I’ve continued to use dowsing rods to find the dozen or so telephone drop lines that cross our orchard when I’ve installed fence posts, sprinkling systems and other buried features in our landscaping.  Thus far, they’ve always provided 100% accuracy.  I guess that I need to read the scientific reasons why the rods don’t work but really don’t want to.  If I do, I may believe the scientific reasons and then the rods won’t work any longer.  After all, scientists are rarely wrong.  Right?

Over the years, I’ve chatted with folks from all over the world who have dowsed to find water and other buried features for all of their lives with great success.  They grew up using them and apparently, none of them had been taught that stringtheorydowsing doesn’t work either.

My ancestors dowsed.  Their ancestors dowsed.  Maybe you have to have a naive faith that dowsing works for it to work for you.  Maybe it is tied to string theory or quantum mechanics.  Maybe you have to acknowledge that the laws of the universe are a lot stranger and more elastic than all of us whiz kids realize.

Maybe the old healing and ‘wives tales’ medical remedies that my mother, grandmothers and great grandmother taught and practiced don’t work either.  I guess you’d have to convince the almost invisible scars on my body that the old remedies didn’t work though.  While in that discussion, maybe you could tell the adjacent scars from wounds that were ‘healed’ by doctors that they shouldn’t be so big and ugly because they were treated by highly educated men who convinced me that my ancestors old remedies didn’t work.   But that topic is a whole other discussion.

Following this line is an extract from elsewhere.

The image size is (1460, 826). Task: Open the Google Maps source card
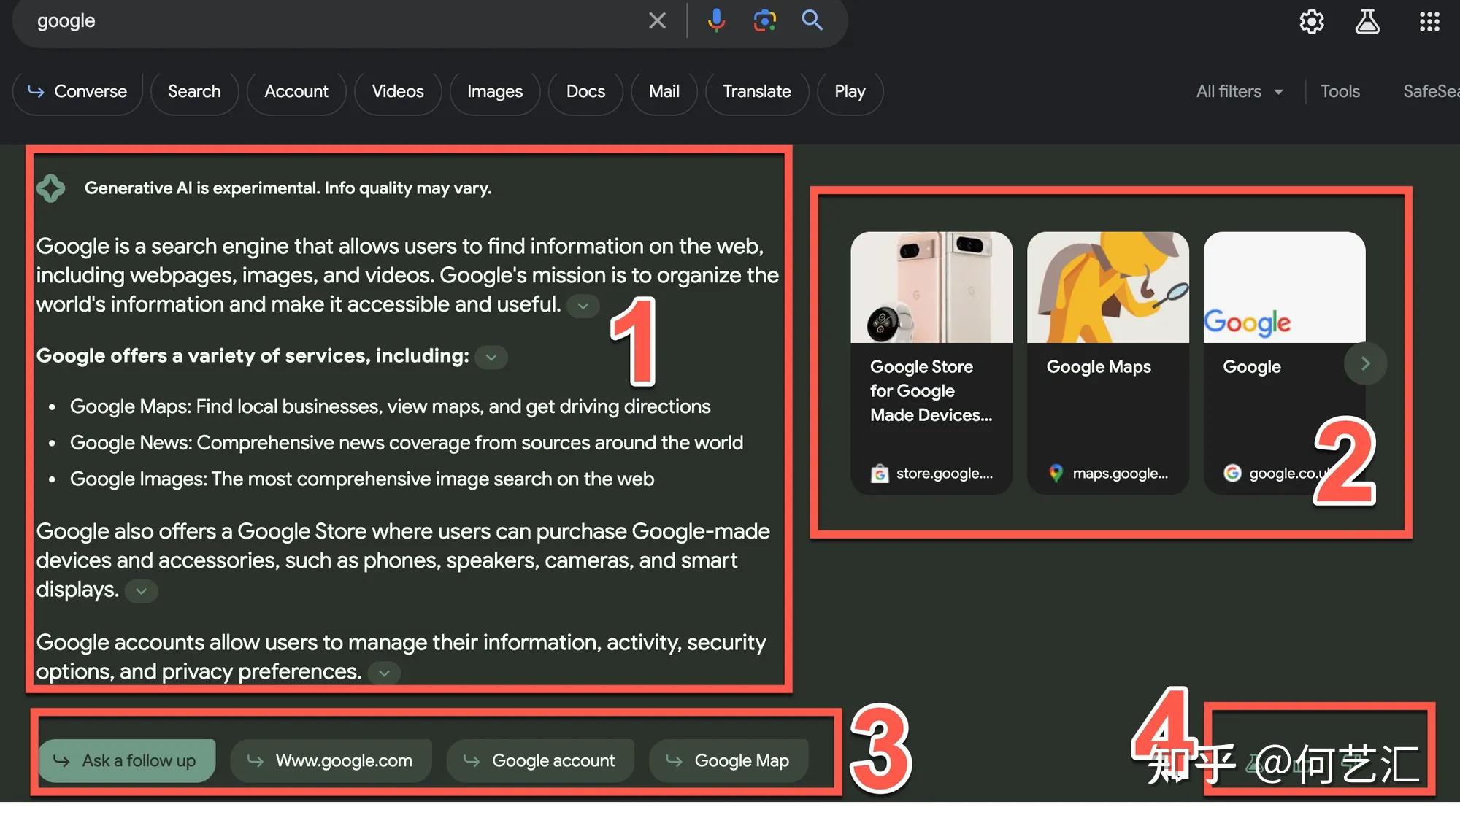click(1107, 358)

I wonder how many of the old remedies and ‘ways’ have been relegated to the pit by us as we’ve become more ‘educated’ over the generations?

Don’t get me wrong.  I’m absolutely delighted to be living when so many medical, technological and other advances have been made to make our lives so much physically better than those of our ancestors, but I wonder what we’ve lost in the process of worshiping our scientific ‘Gods’.

What commonly practiced old ‘Ways’ and ‘Remedies’ in your ancestral history have been lost?  Post a note and let us know.

Don’t necessarily expect us to believe them though.  Maybe you can ascribe our unbelief to our being taught that they don’t work and hence our faith in them being literal is missing.

Remember, my dowsing rods ’don’t work’ either and most readers will probably assign me to the group of ‘characters’ of a past age.  That’s ok.  We’re relatively happy in our ignorance….. and, before you ask, no, I don’t dowse for water or power or telephone lines for anyone else.  Who’d believe that it worked in today’s world anyway?